Package Map
Quarry has a small public surface. This page shows what each package is for, whether it is core or optional, and which import path to reach for first.
Public packages
| Import path | Purpose | Core or optional | Minimal example |
|---|---|---|---|
github.com/sphireinc/quarry |
Root builder API, identifiers, predicates, and dialect policy. | Core | qq := quarry.New(quarry.Postgres) |
github.com/sphireinc/quarry/scan |
Execute Quarry queries and scan rows into Go values. | Optional | users, err := scan.All[User](ctx, db, q) |
github.com/sphireinc/quarry/codex |
Named raw queries and reusable recipes. | Optional | cx := codex.New() |
Internal packages
internal/rawsql is an internal implementation detail used by Quarry
and Codex for placeholder rewriting. It is not meant to be imported directly.
Hydra stays external
Quarry keeps lightweight scanning in-tree. For richer hydration workflows, use the standalone Hydra integration note and the external Hydra project.

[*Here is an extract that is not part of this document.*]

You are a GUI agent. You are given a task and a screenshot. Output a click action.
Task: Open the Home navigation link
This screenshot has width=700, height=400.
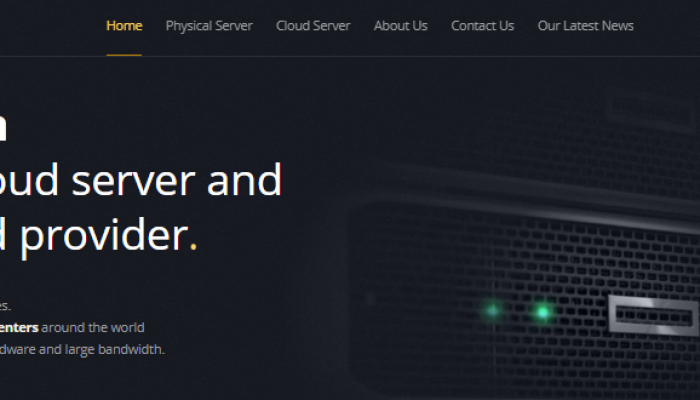pos(124,26)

Which package should I import?
Start with quarry
If you are building SQL, this is the package you want first. Everything else is optional.
Add scan when execution matters
Use it when you want Quarry to render SQL and scan rows through
database/sql. The scan layer keeps SQL visible; it does not
sanitize arbitrary fragments.
Add codex when reuse matters
Use it when named templates or recipes keep repeated query shapes readable.